Perhaps the case against the policies at Guantanamo can best be made by the story of Tarek Dergoul, as reported by David Rose in his book Guantanamo: The War on Human Rights. Raised in East London by Moroccan immigrant parents, Tarek Dergoul was neither political nor religious. After dropping out of school at 15, he tried his hand at a series of low-paying, unskilled jobs and managed to scrape together £5,000 in savings. After the U.S. invasion of Afghanistan, he and some friends planned a real estate venture to buy up property in Afghanistan and resell it after the war for a profit.
Unfortunately, Tarek’s friends were killed and he was injured by a stray explosion before their purchase of property outside of Jalalabad in 2002. Tarek was picked up by the Northern Alliance, sold to the U.S. military for a $500 bounty, and shipped to a U.S. detention camp in Bagram, near Kabul. There he endured the now familiar abuses of being transported with a bag over his head, stripped naked, photographed, and receiving full body cavity searches. For some reason, he was spared the "beat downs" of his fellow detainees, but observed guards forcing them to squat for hours, and when they fell over, beating them unconscious. After guards threatened to strip his family in England of all their assets, Tarek "confessed" to being at Tora Bora despite the fact that he had been in Great Britain at that time.

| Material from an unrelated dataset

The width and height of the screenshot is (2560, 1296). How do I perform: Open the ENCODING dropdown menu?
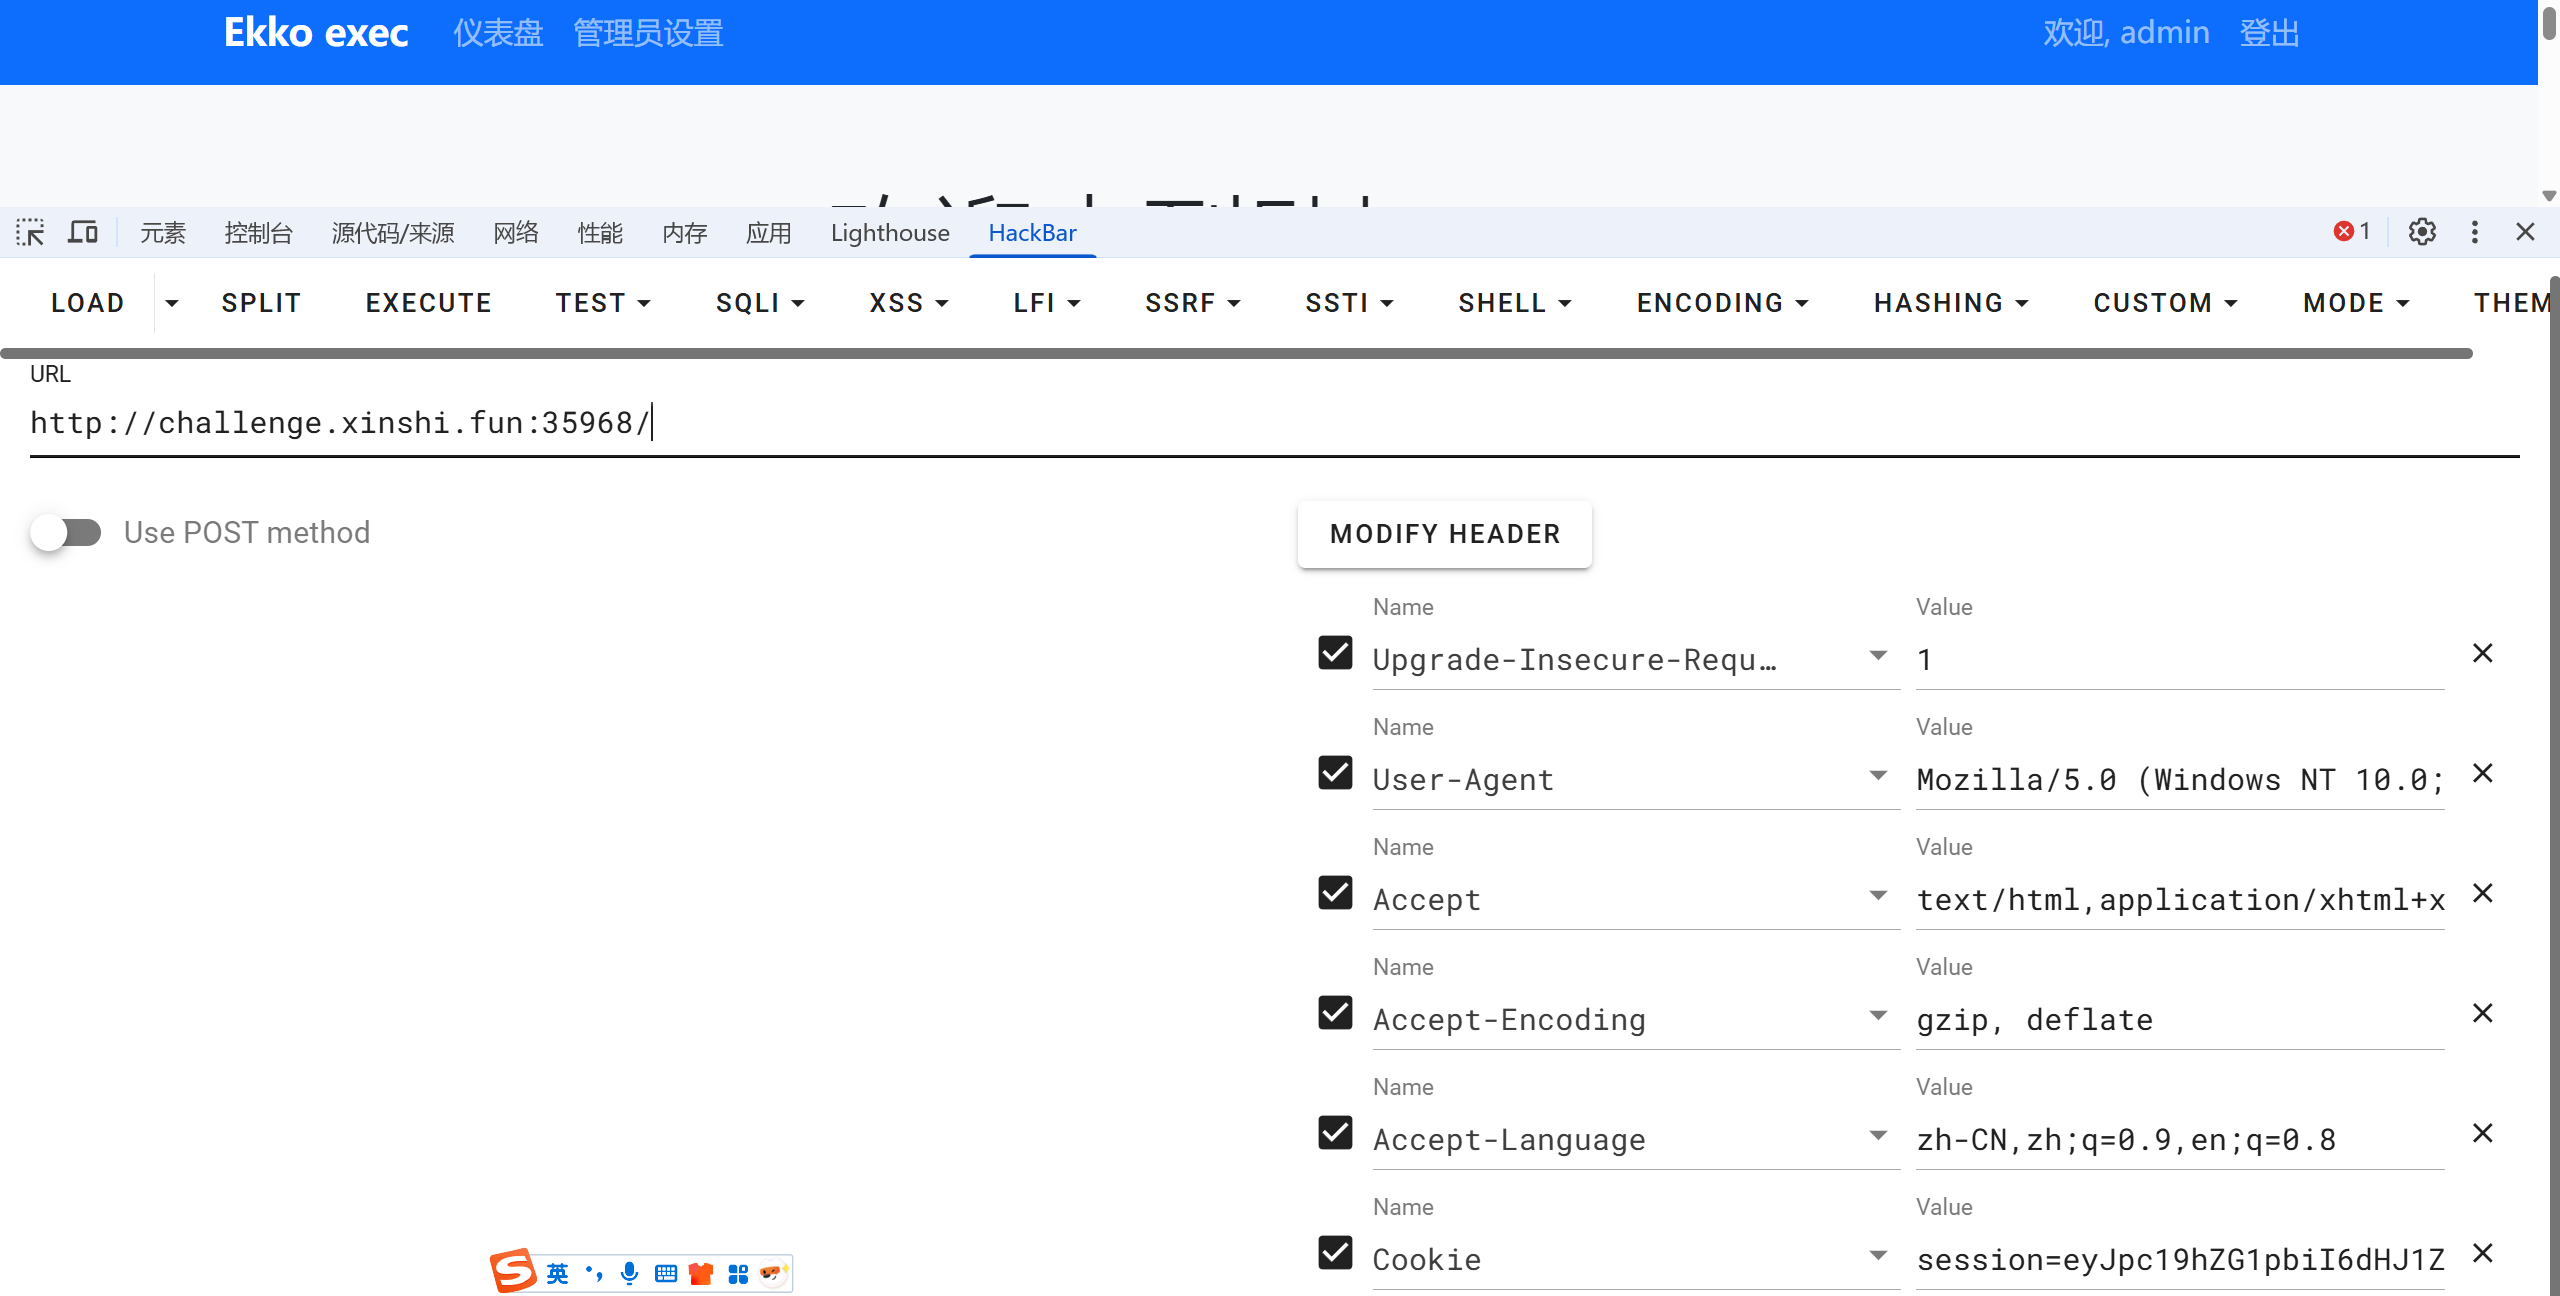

Tarek was never told where he was going when he was shipped to Guantanamo. He was placed in the typical 56-square-foot metal box cell in the punishing heat. In addition to the routine privations of Guantanamo, Tarek was subject to four or five ERFs. Rose quotes Tarek’s account of one incident: "They tied me up like a beast and then they were kneeling on me, kicking and punching." Tarek also spent over a year in isolation for hunger strikes and non-cooperation drives. Through all of this, he was never charged or tried for anything. Through the intervention of the British government, Tarek was finally released and determined not to be a threat. He was discharged into the hands of the British government, which released him within hours, declaring he was completely innocent. After suffering nightmares, flashbacks, migraines, depression, and memory loss, Tarek received treatment from the Medical Foundation for the Care of Victims of Torture in England.
Sources estimate that from half to nearly all of the detainees at Guantanamo are as innocent as Tarek, while even those who may have participated in armed combat were low-ranking foot soldiers who have little or no useful information.
We repeat our intention: to minister to both sides of the war on terror—the U.S. soldiers as well as the detainees. We do not deny that the threat of terrorism is serious. We do believe our government should employ legal, humane, and ethical means to provide defense. Anyone wishing to join our mission can sign our petition at. Signatures can also be mailed to Carol Cruickshank and Fred Adler, P.O. Box 4359, Arcata, CA 95518.
(On June 28, 2006, the United States Supreme Court struck down the military commissions established by President Bush to try suspected al-Qaida members. This decision could allow new legal claims by detainees held at Guantanamo Bay, but it does not address the treatment of detainees currently held there.)